Fast way to find max number of consecutive 1-bits in million-bit numbers

Question

For example, 123456789 in binary is 111010110111100110100010101. The max number of consecutive 1-bits is 4. I got interested in solving that efficiently for very large numbers (million bits or even more). I came up with this:

def onebits(n):
    ctr = 0
    while n:
        n &= n >> 1
        ctr += 1
    return ctr

The n &= n >> 1 simultaneously cuts off the top 1-bit of every streak of consecutive 1-bits. I repeat that until each streak is gone, counting how many steps it took. For example (all binary):

   11101011 (start value)
->  1100001
->   100000
->        0

It took three steps because the longest streak had three 1-bits.

For random numbers, where streaks are short, this is pretty fast (Kelly3 in that benchmark). But for numbers with long streaks, it takes up to O(b²) time, where b is the size of n in bits. Can we do better?

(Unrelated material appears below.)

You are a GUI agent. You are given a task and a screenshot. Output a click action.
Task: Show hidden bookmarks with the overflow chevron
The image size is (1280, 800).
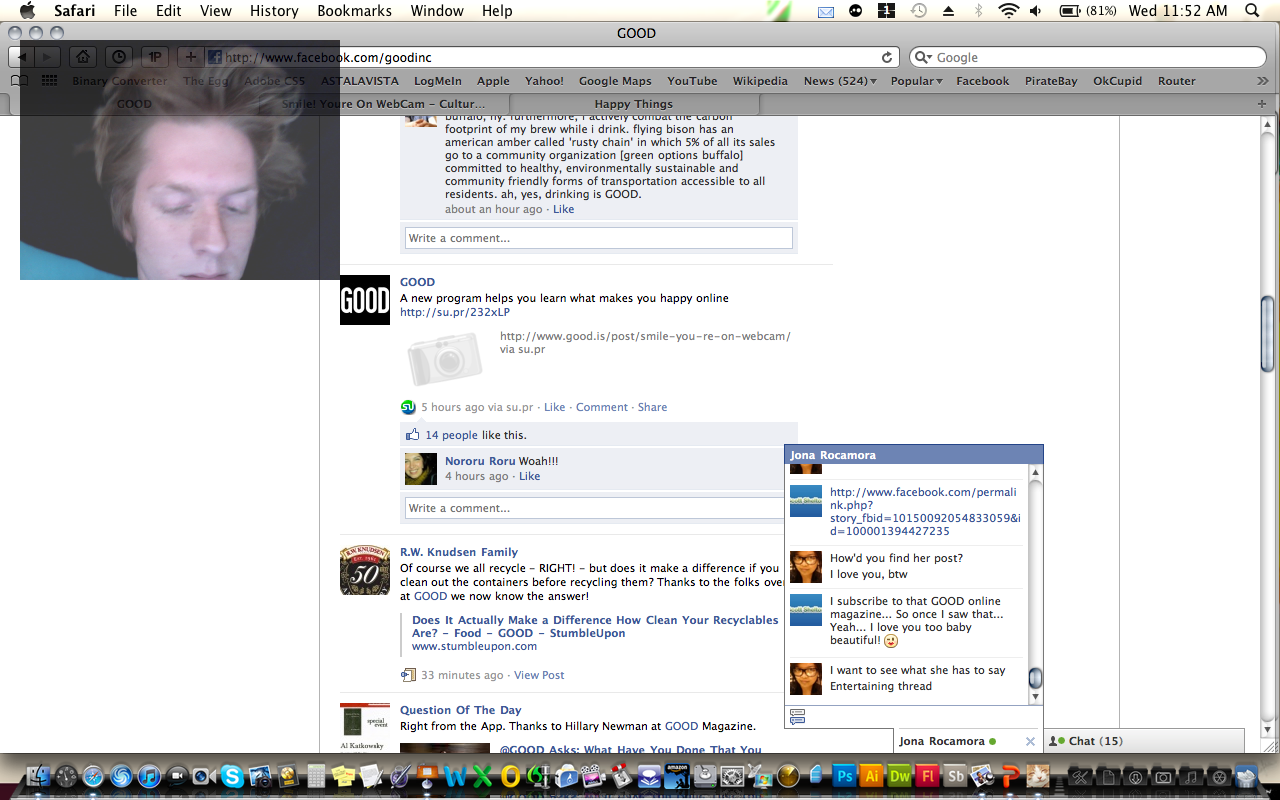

Kelly Bundy · Answer 1 · 2023-03-04T15:40:49.070

Yes, we can do it in O(b log b) time by developing that idea further. With an exponential search.

Note that by cutting off each streak's top 1-bit, that also widens the gaps between streaks. Originally, streaks were separated by at least one 0-bit. After cutting off each streak's first 1-bit, streaks are now separated by at least two 0-bits.

We can then do n &= n >> 2 to cut off the first two 1-bits of all remaining streaks. Which also widens the gaps to at least four 0-bits.

We continue cutting off 4, 8, 16, 32, etc 1-bits from the start of each streak, as long as we still have any 1-bit streaks remaining.

Let's say when trying to cut off 32, we find that we have no streak left. At this point we switch to reverse mode. Try cutting off 16 instead. Then 8, 4, 2, and finally 1. But only keep the cuts that still leave us a streak.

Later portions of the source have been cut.